-- Action item --
Go through the entries below and print, exactly, the lines starting at the one with "This screenshot has height=728, width=728." and ending at the one with "Task: Disable the Velocity Vector output", keeping both ends and no others.

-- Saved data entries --
^^^^^^^^
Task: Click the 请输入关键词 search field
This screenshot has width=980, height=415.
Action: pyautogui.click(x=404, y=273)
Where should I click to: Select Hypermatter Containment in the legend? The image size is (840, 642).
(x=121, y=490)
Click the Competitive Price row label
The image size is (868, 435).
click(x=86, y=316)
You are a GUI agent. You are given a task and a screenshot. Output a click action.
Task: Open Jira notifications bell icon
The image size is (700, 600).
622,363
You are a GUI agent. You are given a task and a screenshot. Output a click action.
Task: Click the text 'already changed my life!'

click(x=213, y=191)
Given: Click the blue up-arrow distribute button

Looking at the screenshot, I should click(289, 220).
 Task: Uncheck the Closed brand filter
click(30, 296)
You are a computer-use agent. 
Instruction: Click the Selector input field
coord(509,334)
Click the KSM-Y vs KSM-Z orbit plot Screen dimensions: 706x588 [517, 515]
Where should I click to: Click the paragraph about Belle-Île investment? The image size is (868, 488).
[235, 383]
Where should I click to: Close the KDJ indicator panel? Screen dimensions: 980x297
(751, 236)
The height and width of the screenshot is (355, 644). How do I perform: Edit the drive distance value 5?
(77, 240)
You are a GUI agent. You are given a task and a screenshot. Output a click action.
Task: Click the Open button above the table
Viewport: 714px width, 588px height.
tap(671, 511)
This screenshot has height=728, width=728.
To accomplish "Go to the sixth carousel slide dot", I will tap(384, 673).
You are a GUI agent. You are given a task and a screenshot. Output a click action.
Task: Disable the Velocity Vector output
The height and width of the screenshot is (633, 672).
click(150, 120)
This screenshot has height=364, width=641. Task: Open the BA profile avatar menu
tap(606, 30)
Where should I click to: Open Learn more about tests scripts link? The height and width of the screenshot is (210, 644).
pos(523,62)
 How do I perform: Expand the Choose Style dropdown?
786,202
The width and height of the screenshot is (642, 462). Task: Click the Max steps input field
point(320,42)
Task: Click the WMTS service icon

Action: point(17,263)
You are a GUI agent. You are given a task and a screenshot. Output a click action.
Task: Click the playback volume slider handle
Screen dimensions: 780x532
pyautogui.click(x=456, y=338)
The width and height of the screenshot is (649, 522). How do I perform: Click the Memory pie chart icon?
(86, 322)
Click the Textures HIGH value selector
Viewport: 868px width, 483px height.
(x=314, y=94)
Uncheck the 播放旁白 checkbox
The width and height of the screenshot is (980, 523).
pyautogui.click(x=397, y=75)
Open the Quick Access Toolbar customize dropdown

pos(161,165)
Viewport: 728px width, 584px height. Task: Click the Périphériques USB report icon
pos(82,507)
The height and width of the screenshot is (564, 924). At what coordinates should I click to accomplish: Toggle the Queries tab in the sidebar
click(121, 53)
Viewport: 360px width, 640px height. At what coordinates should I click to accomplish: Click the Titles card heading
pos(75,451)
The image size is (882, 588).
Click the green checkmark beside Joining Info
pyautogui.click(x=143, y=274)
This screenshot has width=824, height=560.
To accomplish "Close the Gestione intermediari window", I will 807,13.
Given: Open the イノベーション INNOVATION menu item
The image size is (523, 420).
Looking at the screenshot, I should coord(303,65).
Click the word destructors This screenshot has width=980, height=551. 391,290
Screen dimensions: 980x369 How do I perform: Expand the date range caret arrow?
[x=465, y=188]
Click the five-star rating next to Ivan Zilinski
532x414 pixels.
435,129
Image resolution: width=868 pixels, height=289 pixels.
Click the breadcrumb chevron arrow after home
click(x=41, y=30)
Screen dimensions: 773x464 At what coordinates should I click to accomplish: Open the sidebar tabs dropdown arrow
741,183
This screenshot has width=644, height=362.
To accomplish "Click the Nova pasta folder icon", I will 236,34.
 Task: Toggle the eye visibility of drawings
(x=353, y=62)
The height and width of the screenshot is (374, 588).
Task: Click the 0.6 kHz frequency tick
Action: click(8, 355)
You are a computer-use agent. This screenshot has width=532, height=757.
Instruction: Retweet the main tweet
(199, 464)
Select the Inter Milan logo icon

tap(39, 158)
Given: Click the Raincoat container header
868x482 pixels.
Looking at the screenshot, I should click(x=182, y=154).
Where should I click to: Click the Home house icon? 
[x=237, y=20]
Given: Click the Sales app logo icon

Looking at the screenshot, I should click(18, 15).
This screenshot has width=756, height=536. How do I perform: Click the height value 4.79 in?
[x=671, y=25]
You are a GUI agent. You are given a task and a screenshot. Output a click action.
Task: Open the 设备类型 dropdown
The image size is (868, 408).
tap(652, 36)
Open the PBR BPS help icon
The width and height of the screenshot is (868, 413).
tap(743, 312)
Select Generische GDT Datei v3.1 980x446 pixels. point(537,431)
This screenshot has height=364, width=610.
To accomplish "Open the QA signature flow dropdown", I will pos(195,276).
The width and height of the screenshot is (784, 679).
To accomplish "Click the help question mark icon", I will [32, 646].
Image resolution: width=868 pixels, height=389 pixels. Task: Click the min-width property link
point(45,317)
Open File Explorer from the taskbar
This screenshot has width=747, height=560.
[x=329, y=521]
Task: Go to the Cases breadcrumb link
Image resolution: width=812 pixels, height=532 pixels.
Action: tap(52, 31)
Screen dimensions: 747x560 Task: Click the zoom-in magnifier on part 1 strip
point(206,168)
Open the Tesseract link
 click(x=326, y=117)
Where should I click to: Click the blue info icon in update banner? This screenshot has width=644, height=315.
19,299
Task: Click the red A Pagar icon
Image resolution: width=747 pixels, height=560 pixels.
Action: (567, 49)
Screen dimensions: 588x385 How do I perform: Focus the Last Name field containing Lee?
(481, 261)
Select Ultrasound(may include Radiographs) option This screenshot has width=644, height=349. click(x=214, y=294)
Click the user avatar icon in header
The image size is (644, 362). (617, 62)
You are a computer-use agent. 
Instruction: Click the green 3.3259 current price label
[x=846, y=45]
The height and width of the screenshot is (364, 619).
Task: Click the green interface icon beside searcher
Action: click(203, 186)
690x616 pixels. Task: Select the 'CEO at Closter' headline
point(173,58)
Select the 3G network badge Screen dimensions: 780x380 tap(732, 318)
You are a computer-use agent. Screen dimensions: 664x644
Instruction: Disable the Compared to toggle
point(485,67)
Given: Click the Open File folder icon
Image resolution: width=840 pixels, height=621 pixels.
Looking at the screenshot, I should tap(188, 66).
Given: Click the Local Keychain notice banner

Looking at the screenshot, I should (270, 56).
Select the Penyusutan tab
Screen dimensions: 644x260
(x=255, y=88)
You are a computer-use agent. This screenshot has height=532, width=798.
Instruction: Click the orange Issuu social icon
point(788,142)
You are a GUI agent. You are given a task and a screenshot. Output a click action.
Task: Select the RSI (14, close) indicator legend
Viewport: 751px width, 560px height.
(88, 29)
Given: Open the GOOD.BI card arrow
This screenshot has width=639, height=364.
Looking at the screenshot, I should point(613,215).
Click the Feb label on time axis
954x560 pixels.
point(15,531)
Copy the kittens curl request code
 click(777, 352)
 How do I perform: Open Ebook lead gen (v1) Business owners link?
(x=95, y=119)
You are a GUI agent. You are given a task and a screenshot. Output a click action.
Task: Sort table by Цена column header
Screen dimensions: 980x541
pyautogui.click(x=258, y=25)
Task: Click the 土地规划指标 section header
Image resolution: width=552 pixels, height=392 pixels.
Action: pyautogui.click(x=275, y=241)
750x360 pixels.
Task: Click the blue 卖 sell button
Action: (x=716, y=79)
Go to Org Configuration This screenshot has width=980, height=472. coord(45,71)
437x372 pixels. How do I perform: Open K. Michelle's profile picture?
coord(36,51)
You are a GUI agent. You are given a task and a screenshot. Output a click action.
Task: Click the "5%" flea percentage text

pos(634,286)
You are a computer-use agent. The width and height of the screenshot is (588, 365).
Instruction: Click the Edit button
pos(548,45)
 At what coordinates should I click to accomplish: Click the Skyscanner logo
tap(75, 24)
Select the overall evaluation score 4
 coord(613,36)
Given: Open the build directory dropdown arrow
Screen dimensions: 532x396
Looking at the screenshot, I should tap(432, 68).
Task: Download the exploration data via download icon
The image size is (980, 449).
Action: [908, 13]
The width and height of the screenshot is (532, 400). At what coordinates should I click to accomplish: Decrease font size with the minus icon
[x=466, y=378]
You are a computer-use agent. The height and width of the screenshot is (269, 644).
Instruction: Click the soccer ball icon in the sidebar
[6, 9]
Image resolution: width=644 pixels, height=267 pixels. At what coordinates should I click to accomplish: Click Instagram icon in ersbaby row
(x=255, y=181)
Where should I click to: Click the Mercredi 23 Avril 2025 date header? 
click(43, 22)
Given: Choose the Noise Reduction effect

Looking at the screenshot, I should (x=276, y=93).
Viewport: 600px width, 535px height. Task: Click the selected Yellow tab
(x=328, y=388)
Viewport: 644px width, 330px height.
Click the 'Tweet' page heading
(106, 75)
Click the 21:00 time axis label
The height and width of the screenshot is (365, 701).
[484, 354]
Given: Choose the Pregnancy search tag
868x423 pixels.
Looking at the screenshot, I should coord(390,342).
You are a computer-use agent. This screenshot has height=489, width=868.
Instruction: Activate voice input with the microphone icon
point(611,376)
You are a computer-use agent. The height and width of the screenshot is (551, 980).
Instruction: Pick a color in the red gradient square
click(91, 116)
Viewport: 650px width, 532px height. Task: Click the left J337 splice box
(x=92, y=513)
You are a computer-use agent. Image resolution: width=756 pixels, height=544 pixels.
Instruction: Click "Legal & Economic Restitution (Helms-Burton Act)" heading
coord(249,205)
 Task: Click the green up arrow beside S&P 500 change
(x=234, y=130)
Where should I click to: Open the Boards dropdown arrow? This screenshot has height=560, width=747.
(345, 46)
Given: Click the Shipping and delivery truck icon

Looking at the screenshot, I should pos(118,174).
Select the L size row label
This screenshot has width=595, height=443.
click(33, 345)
^^^^^^^^
-- Exercise result --
This screenshot has height=728, width=728.
To accomplish "Go to the sixth carousel slide dot", I will tap(384, 673).
You are a GUI agent. You are given a task and a screenshot. Output a click action.
Task: Disable the Velocity Vector output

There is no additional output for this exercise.